We offer competitive compensation to attract and retain the best people, and we help care for our people so they can focus on our mission. Our employees' total compensation package includes market-competitive salary, bonuses or sales incentives, and equity. We generally offer full-time employees equity at the time of hire and through annual equity grants because we want them to be owners

In [91]:
# query the rag_chain
response = rag_chain.invoke({"question": "What's the par value of Meta's Class A common stock?"})
print(response['response'])

The par value of Meta's Class A common stock is $0.000006 per share.


In [95]:
# query the rag_chain
response = rag_chain.invoke({"question": "What is Meta's dividend policy?"})
print(response['response'])

Meta's dividend policy states that prior to 2024, the company had never declared or paid any cash dividend on their common stock. However, on February 1, 2024, they announced the initiation of their first ever cash dividend program. This program includes a cash dividend of $0.50 per share of Class A common stock and Class B common stock, equivalent to $2.00 per share on an annual basis.
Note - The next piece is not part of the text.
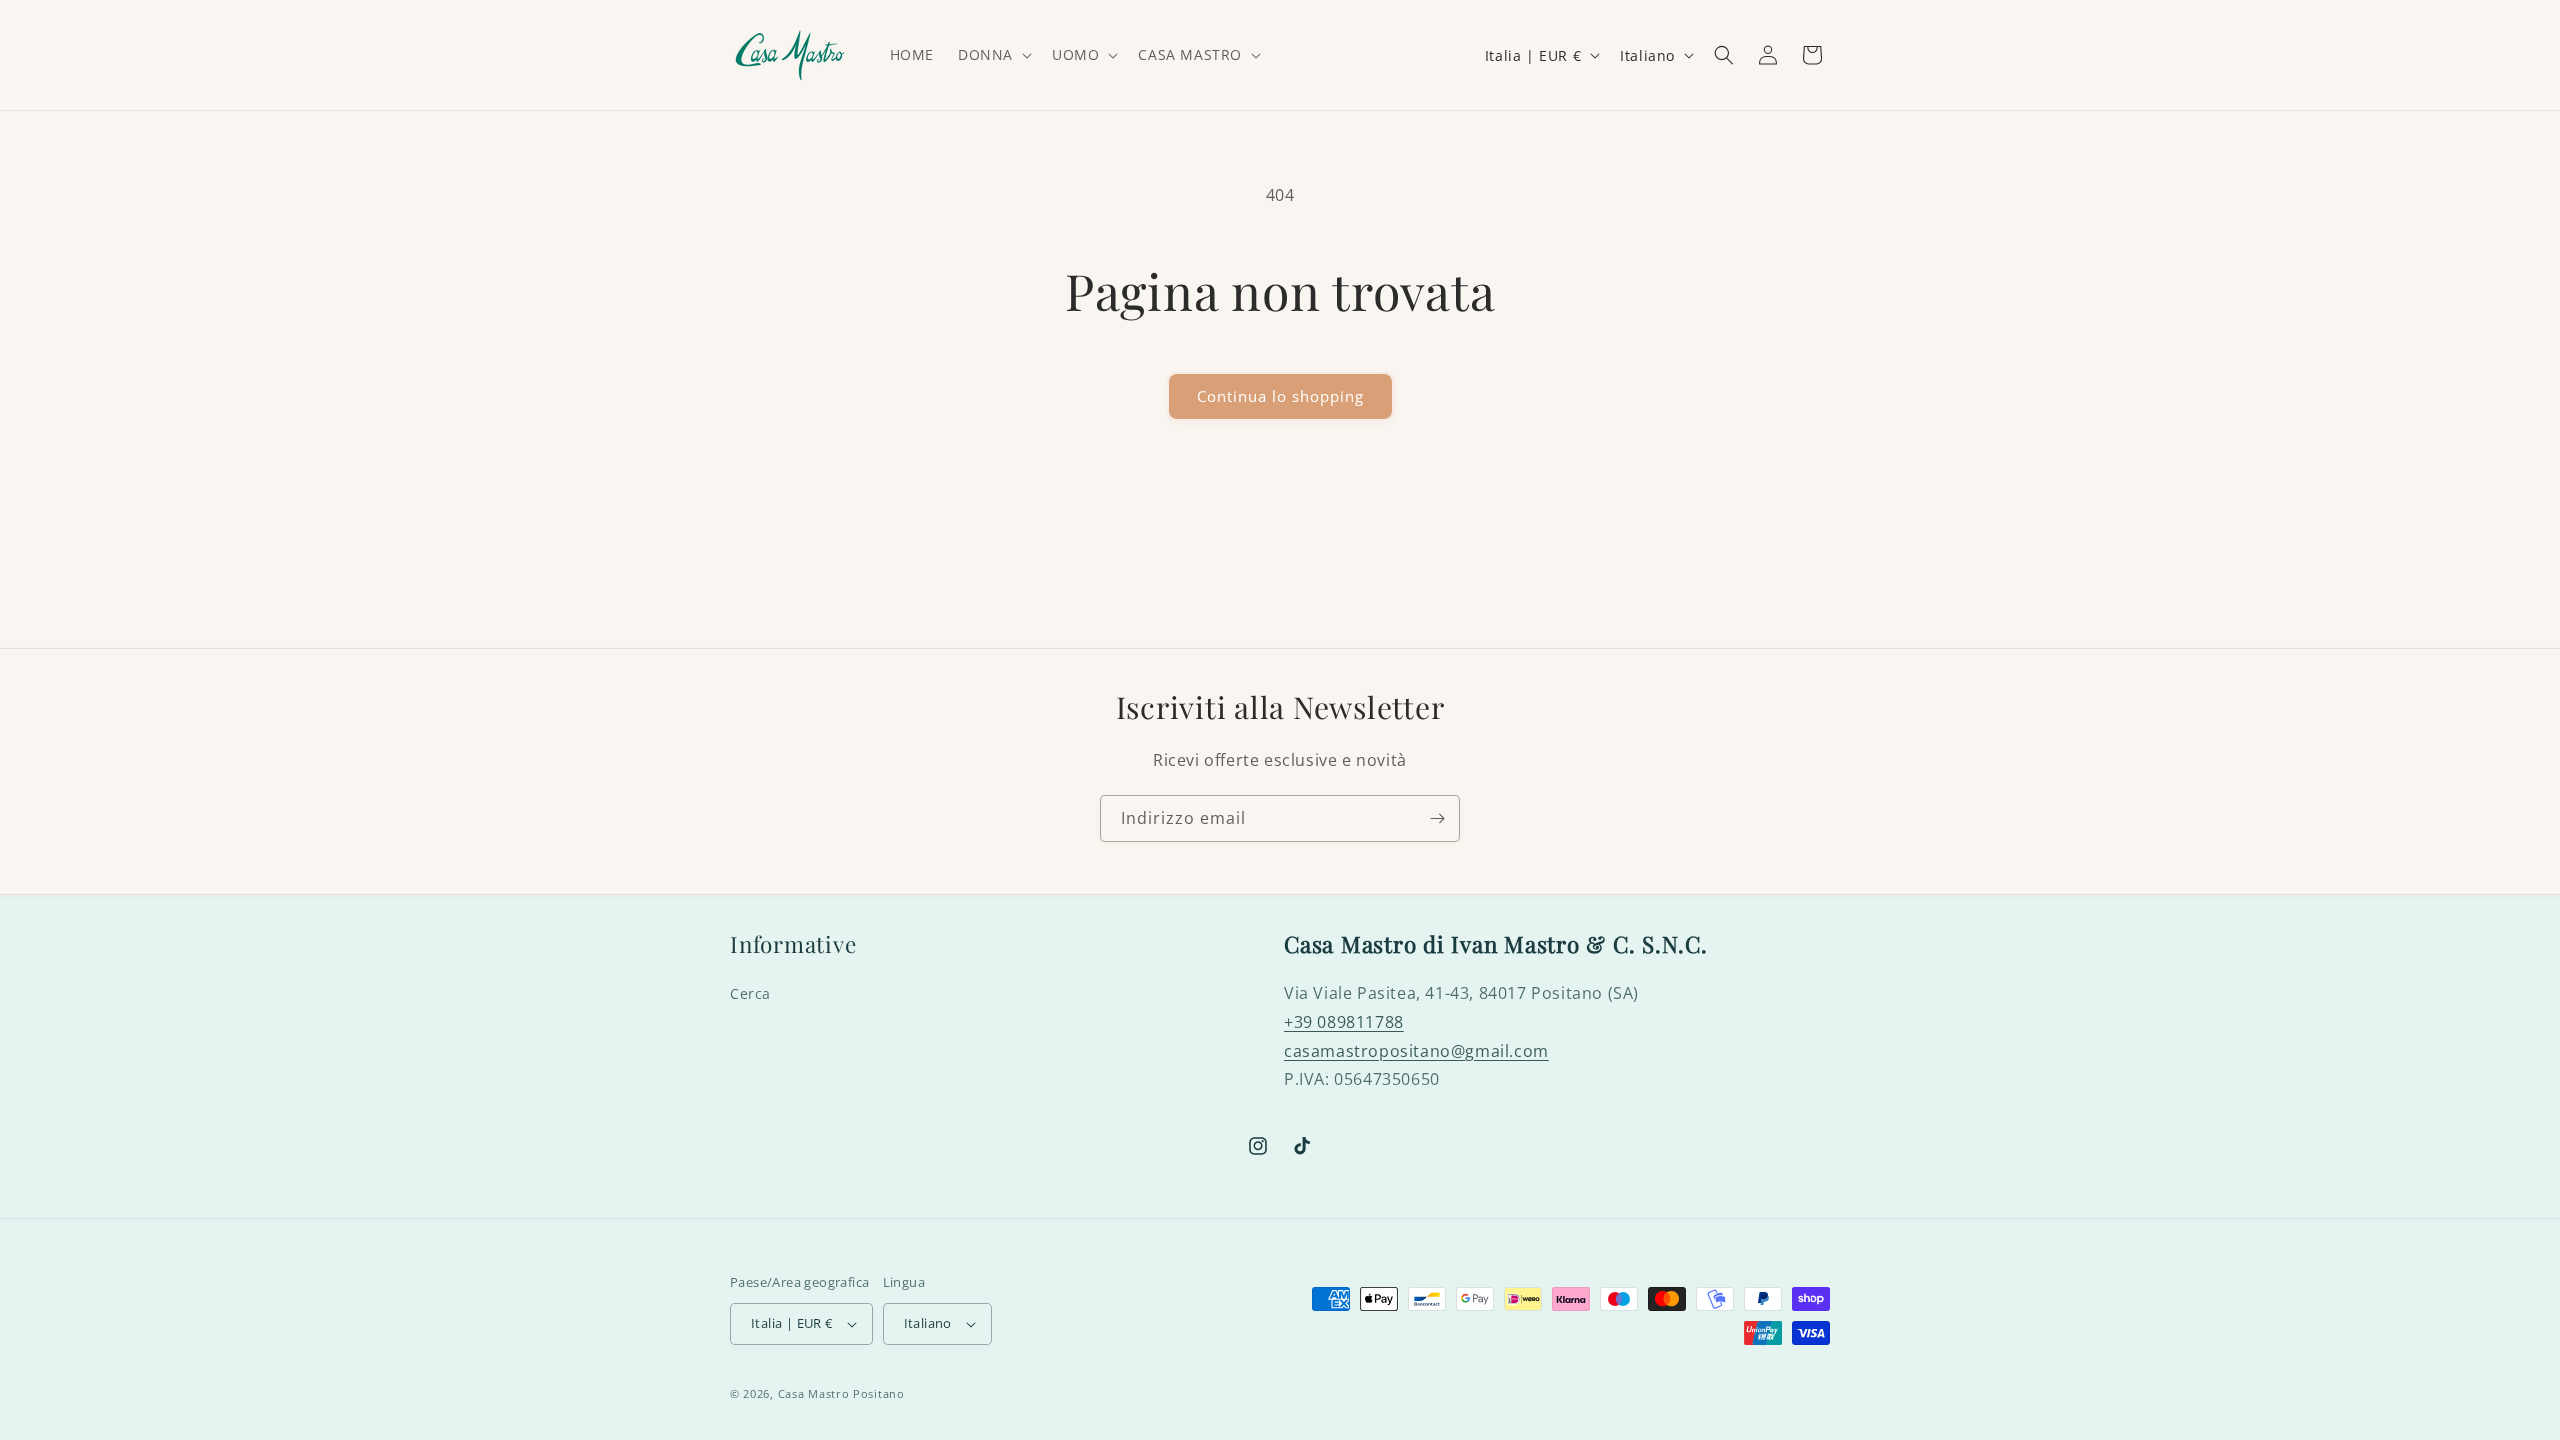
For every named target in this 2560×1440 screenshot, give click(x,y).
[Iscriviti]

The first cash dividend was scheduled to be paid on March 26, 2024 to all holders of record of common stock at the close of business on February 22, 2024. The payment of future cash dividends is subject to future declaration by their board of directors, based on various factors including capital availability, market conditions, laws, and the best interests of stockholders.


In [96]:
# query the rag_chain
response = rag_chain.invoke({"question": "What is Meta's current net worth?"})
print(response['response'])

Meta's current net worth, based on the information provided in the annual report, is $229,623 million as of December 31, 2023.